Incêndios usados como arma em disputas

Com mais árvores mortas, o solo fica cada vez mais seco e inflamável, disse Liana Anderson, do Centro Nacional de Monitoramento e Alerta de Desastres Naturais do Brasil.

Além disso, os incêndios são “cada vez mais usados como uma arma contra as populações tradicionais” em áreas de disputa onde agricultores, madeireiros e caçadores lutam pela terra, disse a responsável.

Os piores incêndios ocorrem normalmente entre Julho e Novembro, quando as orlas sul e leste da floresta estão mais secas, enquanto a chuva encharca o norte da Amazónia.

Mesmo durante as estações anormalmente secas, os incêndios nas florestas tropicais não são provocados naturalmente e têm de ser accionados deliberadamente.
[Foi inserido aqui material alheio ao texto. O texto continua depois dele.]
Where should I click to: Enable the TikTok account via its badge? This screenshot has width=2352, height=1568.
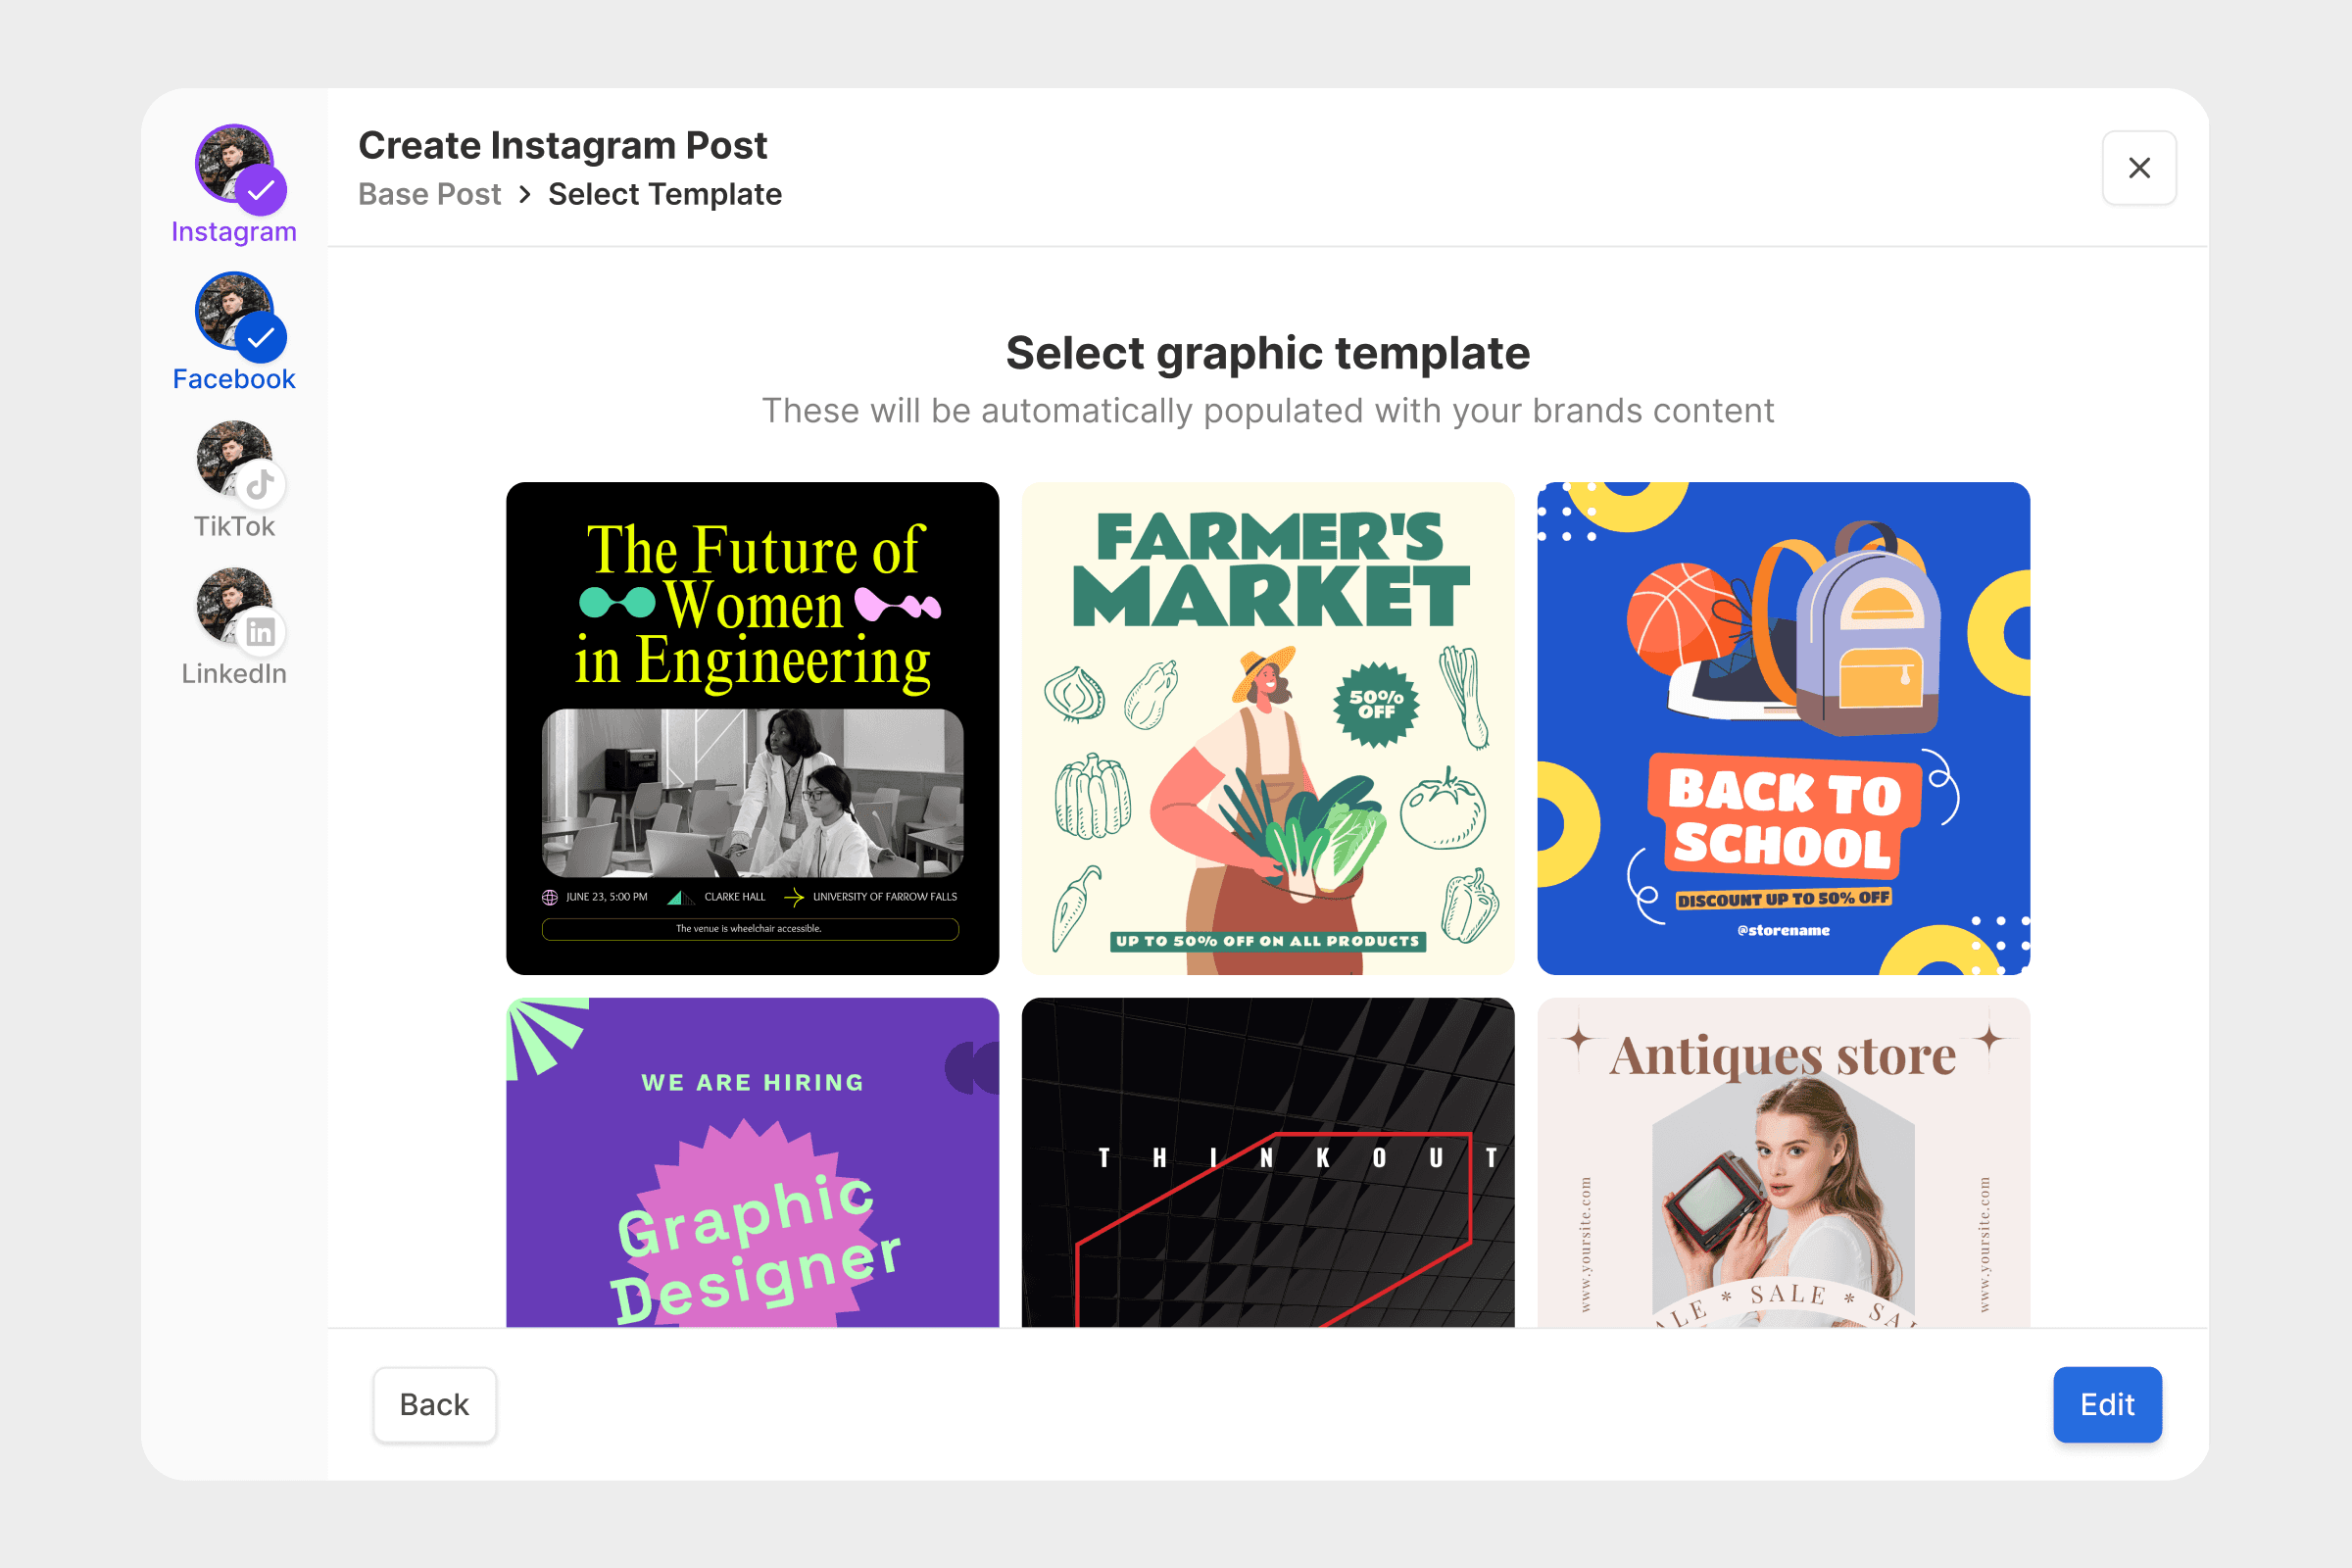(x=261, y=485)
Os grileiros e fazendeiros queimam as florestas durante anos para que as áreas possam ser reaproveitadas, principalmente para a criação de gado. [Os grileiros são indivíduos que se apropriam ilegalmente de terrenos.]
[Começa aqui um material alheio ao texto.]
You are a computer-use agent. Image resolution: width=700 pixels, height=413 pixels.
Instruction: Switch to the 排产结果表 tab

De acordo com Manoela Machado, cientista do Centro de Investigação Climática Woodwell, sediado nos Estados Unidos, a Amazónia brasileira tem sofrido níveis excepcionalmente altos de desmatamento desde 2019.

Embora as taxas tenham diminuído, o desmatamento continua alto, disse a investigadora, especialmente nas franjas sul e leste da Amazónia. “Se houver desmatamento, haverá fogo”, acrescentou.

A incógnita da chuva

Uma das principais incógnitas é a quantidade de chuva que atingirá o Sul e o Leste da Amazónia nos próximos meses — e se ela será suficiente para recarregar o solo e os rios da floresta.

Esta semana, a Agência Nacional de Águas (ANA) afirmou que os principais rios da Amazónia estavam abaixo dos níveis médios para o mês e previu que a precipitação ficaria abaixo da média para o Leste da Amazónia e partes da sua margem sul de Março a Maio. Não está a chover o suficiente, disse Alencar, do IPAM.

Os cientistas dizem que as mudanças climáticas aumentam a probabilidade de eventos drásticos, de secas a inundações. Ao mesmo tempo, grandes extensões de floresta estão a desaparecer devido à desflorestação e aos incêndios, tornando-as menos resistentes. Alguns cientistas receiam que esta combinação possa empurrar a floresta para um irreversível ponto crítico.

Em vez de absorver o carbono que aquece o planeta, a floresta extinguir-se-ia, tornando-se um emissor líquido de carbono e acelerando as alterações climáticas — uma mudança já detectada em algumas áreas.

As taxas de desflorestação diminuíram na floresta desde 2023, quando o Presidente Luis Inácio Lula da Silva chegou ao poder prometendo restaurar as protecções ambientais. Mas os perigos continuam elevados.

O clima está cada vez mais seco e quente, fornecendo mais combustível seco, e há uma maior motivação para queimar. Este ciclo não terminará se não se puser fim à desflorestação, afirmou Manoela Machado, do Woodwell Center.